■ **Problem to work on**: Retype each line of the listing below, from the first through the one holding "616x938 pixels.", with no other lines.

-------- Task material --------

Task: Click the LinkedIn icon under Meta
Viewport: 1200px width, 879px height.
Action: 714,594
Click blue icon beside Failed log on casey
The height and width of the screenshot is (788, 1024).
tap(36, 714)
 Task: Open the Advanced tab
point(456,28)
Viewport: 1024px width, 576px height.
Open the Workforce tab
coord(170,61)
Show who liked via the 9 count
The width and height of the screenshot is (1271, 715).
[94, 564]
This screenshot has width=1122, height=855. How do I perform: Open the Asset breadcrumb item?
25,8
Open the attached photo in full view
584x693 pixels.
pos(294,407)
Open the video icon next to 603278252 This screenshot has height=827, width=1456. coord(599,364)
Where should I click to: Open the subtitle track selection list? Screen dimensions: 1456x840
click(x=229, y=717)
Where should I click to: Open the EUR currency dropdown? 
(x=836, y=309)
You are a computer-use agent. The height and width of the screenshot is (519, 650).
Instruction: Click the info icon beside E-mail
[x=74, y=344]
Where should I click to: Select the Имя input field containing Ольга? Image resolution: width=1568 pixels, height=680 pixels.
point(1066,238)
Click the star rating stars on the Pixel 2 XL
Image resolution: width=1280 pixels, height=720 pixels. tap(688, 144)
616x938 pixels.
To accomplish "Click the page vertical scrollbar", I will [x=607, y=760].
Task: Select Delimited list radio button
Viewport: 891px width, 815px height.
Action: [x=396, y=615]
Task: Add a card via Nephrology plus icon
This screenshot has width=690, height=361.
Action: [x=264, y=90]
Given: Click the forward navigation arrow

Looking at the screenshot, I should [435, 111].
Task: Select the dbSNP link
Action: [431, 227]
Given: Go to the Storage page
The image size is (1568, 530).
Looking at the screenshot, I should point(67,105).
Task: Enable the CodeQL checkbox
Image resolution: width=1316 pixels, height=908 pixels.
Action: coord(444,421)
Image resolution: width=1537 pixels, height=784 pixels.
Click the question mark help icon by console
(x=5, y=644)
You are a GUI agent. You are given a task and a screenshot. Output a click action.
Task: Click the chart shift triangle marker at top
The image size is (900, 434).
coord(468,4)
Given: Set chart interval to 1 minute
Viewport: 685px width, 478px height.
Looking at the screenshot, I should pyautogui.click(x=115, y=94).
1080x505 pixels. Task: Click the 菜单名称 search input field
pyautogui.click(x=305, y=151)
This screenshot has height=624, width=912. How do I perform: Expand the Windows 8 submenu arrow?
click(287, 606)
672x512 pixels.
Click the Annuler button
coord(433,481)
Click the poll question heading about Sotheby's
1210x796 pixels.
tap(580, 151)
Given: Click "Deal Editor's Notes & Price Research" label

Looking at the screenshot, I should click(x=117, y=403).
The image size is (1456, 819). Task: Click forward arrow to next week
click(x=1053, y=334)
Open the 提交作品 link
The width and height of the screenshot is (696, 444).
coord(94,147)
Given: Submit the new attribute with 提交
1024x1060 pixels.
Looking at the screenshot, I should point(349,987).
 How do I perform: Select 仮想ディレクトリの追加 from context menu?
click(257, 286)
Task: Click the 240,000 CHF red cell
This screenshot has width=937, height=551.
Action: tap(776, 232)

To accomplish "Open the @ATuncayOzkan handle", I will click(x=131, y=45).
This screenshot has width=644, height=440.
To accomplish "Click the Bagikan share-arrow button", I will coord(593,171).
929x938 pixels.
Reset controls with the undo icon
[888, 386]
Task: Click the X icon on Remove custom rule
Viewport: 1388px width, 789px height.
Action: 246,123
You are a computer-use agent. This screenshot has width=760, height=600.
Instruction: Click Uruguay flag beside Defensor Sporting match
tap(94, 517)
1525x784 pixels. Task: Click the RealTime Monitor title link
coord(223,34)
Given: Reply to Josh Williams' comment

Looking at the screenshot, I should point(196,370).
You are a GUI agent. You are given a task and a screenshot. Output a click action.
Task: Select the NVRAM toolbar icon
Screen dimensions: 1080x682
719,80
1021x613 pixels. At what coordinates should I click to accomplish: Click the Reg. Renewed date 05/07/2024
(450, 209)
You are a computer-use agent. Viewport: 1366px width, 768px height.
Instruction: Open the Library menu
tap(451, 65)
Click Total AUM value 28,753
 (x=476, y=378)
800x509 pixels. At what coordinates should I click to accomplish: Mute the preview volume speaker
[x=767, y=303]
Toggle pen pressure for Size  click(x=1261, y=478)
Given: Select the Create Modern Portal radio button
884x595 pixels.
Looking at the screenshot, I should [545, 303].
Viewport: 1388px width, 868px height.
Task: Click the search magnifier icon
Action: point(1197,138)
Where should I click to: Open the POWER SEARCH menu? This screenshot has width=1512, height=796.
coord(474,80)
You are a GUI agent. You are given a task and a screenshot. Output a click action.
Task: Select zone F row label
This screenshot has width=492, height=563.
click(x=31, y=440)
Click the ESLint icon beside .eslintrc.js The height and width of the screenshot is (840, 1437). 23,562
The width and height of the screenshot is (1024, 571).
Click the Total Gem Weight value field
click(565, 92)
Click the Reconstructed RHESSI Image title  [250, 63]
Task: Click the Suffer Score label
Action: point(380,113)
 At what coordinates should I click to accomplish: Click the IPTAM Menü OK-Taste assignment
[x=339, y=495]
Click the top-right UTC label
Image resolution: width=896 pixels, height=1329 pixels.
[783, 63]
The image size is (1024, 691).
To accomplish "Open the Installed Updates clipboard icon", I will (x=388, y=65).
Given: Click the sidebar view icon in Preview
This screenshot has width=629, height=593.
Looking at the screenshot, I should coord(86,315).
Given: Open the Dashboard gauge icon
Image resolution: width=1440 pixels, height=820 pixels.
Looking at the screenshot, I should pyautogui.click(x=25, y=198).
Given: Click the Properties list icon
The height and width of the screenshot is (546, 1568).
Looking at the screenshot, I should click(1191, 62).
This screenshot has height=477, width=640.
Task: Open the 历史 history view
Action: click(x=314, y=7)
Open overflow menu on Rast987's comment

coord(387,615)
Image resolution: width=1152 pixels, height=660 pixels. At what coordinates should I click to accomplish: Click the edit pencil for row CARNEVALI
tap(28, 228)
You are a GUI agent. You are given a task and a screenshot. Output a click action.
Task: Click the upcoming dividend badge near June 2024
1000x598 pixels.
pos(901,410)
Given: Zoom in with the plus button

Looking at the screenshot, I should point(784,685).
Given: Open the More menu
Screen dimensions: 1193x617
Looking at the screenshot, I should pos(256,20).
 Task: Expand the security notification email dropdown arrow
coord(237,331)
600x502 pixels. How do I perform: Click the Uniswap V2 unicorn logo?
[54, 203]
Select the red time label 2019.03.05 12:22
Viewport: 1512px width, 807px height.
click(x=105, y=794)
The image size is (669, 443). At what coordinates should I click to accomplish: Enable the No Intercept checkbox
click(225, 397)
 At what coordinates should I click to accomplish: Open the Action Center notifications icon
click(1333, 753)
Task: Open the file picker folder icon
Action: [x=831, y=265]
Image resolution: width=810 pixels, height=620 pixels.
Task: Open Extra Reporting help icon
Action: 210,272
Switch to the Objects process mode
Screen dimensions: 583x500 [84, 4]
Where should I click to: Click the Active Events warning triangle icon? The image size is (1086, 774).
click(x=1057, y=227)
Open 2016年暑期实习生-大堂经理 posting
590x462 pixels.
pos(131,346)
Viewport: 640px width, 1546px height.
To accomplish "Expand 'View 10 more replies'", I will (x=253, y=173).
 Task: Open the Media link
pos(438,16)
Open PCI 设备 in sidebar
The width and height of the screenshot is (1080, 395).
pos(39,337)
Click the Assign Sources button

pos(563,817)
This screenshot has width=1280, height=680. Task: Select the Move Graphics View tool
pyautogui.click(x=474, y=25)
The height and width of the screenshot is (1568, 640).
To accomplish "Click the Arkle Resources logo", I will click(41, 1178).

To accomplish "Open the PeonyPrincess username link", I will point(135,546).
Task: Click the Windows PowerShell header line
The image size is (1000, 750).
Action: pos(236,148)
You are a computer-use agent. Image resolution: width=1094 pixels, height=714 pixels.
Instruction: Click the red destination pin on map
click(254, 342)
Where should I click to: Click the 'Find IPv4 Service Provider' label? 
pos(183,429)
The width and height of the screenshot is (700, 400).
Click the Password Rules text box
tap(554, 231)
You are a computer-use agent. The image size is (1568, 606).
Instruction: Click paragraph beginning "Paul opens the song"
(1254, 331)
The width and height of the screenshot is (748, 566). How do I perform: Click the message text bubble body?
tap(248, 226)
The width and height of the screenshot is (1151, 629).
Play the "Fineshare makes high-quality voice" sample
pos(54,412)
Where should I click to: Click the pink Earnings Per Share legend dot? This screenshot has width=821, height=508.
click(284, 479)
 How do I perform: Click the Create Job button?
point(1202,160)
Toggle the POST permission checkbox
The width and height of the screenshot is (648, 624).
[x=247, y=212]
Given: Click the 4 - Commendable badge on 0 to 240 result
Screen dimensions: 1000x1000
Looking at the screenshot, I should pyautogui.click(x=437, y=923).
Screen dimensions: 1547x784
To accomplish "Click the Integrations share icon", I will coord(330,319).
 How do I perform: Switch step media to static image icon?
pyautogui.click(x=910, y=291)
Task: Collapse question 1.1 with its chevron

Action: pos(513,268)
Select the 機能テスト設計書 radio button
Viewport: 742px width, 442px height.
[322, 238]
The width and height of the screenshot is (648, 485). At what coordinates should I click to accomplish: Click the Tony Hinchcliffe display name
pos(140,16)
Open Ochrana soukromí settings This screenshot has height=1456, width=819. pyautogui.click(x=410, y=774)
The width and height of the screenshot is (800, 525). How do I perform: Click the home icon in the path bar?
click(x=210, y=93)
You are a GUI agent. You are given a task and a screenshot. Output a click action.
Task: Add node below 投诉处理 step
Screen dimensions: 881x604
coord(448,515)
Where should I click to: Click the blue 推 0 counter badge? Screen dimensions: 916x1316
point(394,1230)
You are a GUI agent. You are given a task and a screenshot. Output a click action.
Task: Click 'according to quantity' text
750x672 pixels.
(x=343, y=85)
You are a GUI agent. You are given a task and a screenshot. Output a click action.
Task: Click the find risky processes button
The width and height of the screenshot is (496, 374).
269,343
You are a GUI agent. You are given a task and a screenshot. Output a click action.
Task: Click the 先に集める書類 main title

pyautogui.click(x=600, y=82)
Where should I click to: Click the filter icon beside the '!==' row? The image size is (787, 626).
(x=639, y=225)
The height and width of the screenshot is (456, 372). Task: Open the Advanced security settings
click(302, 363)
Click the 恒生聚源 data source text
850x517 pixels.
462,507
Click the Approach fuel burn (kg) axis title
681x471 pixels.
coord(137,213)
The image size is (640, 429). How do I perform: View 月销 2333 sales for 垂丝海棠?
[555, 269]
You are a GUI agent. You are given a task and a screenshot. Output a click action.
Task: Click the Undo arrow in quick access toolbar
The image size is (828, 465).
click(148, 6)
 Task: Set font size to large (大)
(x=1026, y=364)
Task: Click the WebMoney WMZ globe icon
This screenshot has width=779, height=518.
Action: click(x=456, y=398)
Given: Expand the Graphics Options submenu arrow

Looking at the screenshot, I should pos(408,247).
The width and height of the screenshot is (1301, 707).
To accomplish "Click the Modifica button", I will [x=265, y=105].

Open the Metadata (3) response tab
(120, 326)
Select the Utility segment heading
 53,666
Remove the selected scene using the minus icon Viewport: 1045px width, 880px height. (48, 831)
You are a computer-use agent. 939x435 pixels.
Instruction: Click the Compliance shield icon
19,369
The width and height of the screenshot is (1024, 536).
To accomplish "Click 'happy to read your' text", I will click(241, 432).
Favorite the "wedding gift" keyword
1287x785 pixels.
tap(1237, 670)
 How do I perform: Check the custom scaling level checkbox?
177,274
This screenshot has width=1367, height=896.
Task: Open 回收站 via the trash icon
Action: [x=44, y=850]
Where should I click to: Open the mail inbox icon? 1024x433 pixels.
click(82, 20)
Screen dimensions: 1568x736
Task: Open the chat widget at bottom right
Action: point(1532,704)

--------

■ **Written answer**:
Task: Click the LinkedIn icon under Meta
Viewport: 1200px width, 879px height.
Action: 714,594
Click blue icon beside Failed log on casey
The height and width of the screenshot is (788, 1024).
tap(36, 714)
 Task: Open the Advanced tab
point(456,28)
Viewport: 1024px width, 576px height.
Open the Workforce tab
coord(170,61)
Show who liked via the 9 count
The width and height of the screenshot is (1271, 715).
[94, 564]
This screenshot has width=1122, height=855. How do I perform: Open the Asset breadcrumb item?
25,8
Open the attached photo in full view
584x693 pixels.
pos(294,407)
Open the video icon next to 603278252 This screenshot has height=827, width=1456. coord(599,364)
Where should I click to: Open the subtitle track selection list? Screen dimensions: 1456x840
click(x=229, y=717)
Where should I click to: Open the EUR currency dropdown? 
(x=836, y=309)
You are a computer-use agent. The height and width of the screenshot is (519, 650).
Instruction: Click the info icon beside E-mail
[x=74, y=344]
Where should I click to: Select the Имя input field containing Ольга? Image resolution: width=1568 pixels, height=680 pixels.
point(1066,238)
Click the star rating stars on the Pixel 2 XL
Image resolution: width=1280 pixels, height=720 pixels. tap(688, 144)
616x938 pixels.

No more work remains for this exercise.